[ExI] "Toward a Type 1 civilization" by Michael Shermer

Lee Corbin lcorbin at rawbw.com
Wed Aug 6 05:30:33 UTC 2008


Samantha writes

> On Jul 30, 2008, at 11:15 AM, Michael LaTorra
> (quoting from excellent Michael Shermer piece) wrote:

I have to say that I too thought Shermer's piece really very
fine, though I do have a few criticisms. Maybe later.

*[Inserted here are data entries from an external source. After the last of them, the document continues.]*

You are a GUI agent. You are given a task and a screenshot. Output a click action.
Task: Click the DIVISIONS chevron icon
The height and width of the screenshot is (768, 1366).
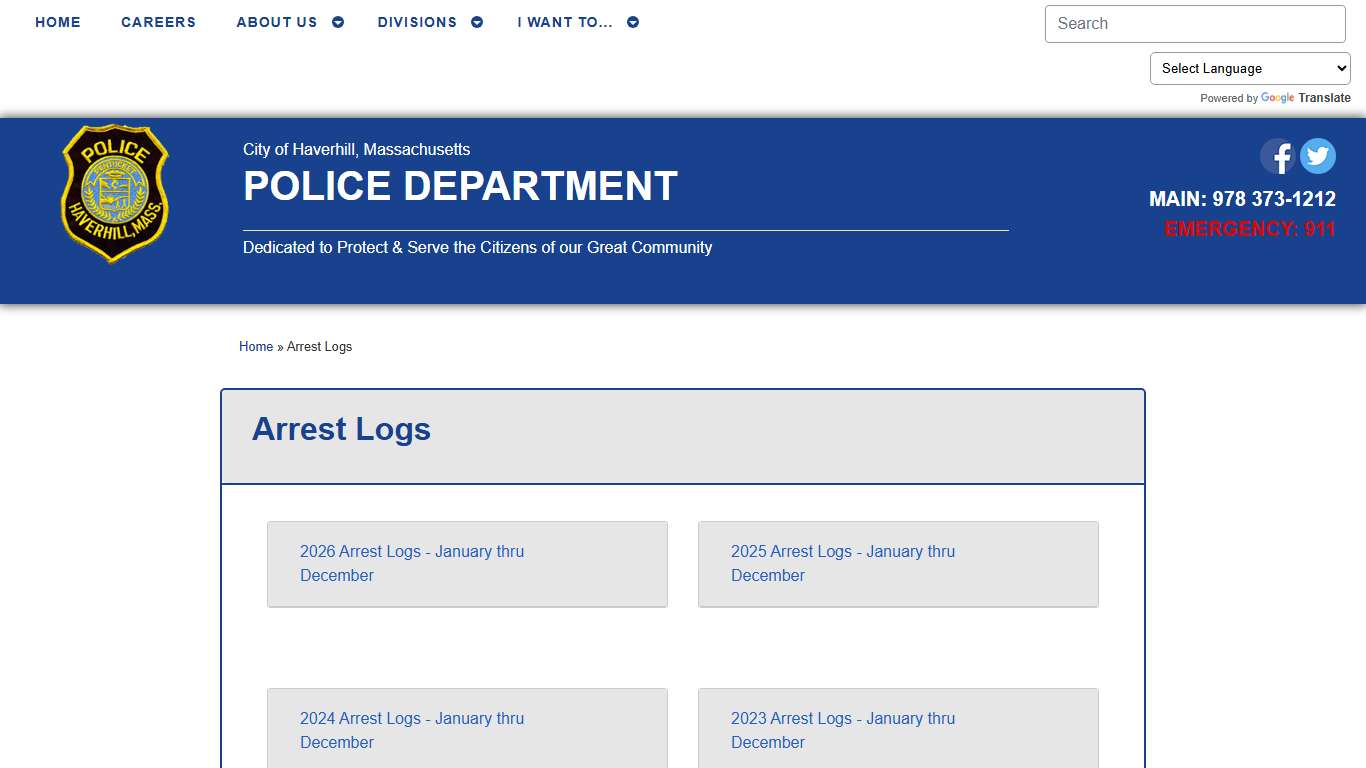[477, 21]
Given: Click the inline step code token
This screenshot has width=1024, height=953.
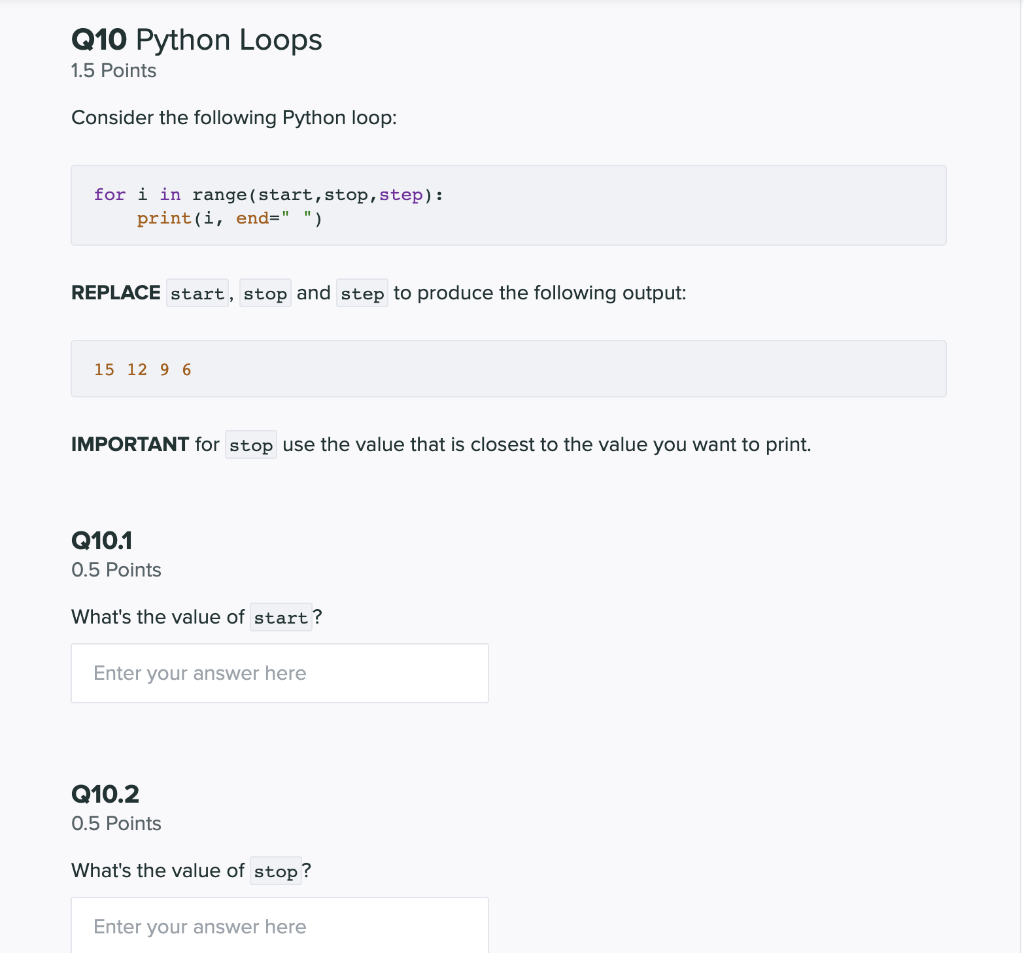Looking at the screenshot, I should [362, 293].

<Type 1.0: Globalism that includes worldwide wireless Internet access, with all knowledge digitized and available to everyone. A 
completely global economy with free markets in which anyone can trade with anyone else without interference from states or 
governments. A planet where all states are democracies in which everyone has the franchise.>

> Yes!  This has been part of what I see as near term extropic
> goals for some time now.   The world wide web is how the
> true "global brain" comes into being.  Right now the global
> brain is largely stroking out with relatively random fits of activity
> and some actual good functioning.  It is nowhere near what a
> fully activated healthy global brain would be.

How right you are!

>  Here in the early 21st century the reality is that the internet is nearly utterly unattainable for much of humanity.  Even where 
> I am in the very heart of Silicon Valley there was exactly one and only one way to get reasonably functional internet access. 
> That is true in most of the US, that is in those places where you can get anything but dial up.   I just saw a map of AT&T 
> cellular data coverage of any kind at all in the US.  At least 90% of the country is dark.  Almost no place in the US has full 
> wireless (or even wired) coverage.  Given that how many products, ideas, applications, tools
whose benefit rises exponentially (Metcalfe's law ) are stillborn if they are thought of at all?  How many contributions to our 
total knowledge, power, understanding, joy, live are we missing by these great fissures and chasms in the global  brain?  If I was 
20 years old again I could think of few better things to make a career of than ensuring that the global brain is fully connected up.
<

Very well said again!

Sadly, I have been unable to find anything in the remainder
of Samantha's post with which to disagree. I was *sure* I
would find *something*. (I ususally hate "me-too" posts.)
Oh well, no one is perfect.

Ah, but I must skip over most the rest and comment on

   <The opposition toward a global economy is substantial,
   even in the industrialized West, where economic tribalism
   still dominates the thinking of most politicians, intellectuals
   and citizens.>

> This is in large part scarcity thinking at work.  It is deeply
> ingrained and it has more than a little basis in fact today
> even in relatively affluent societies.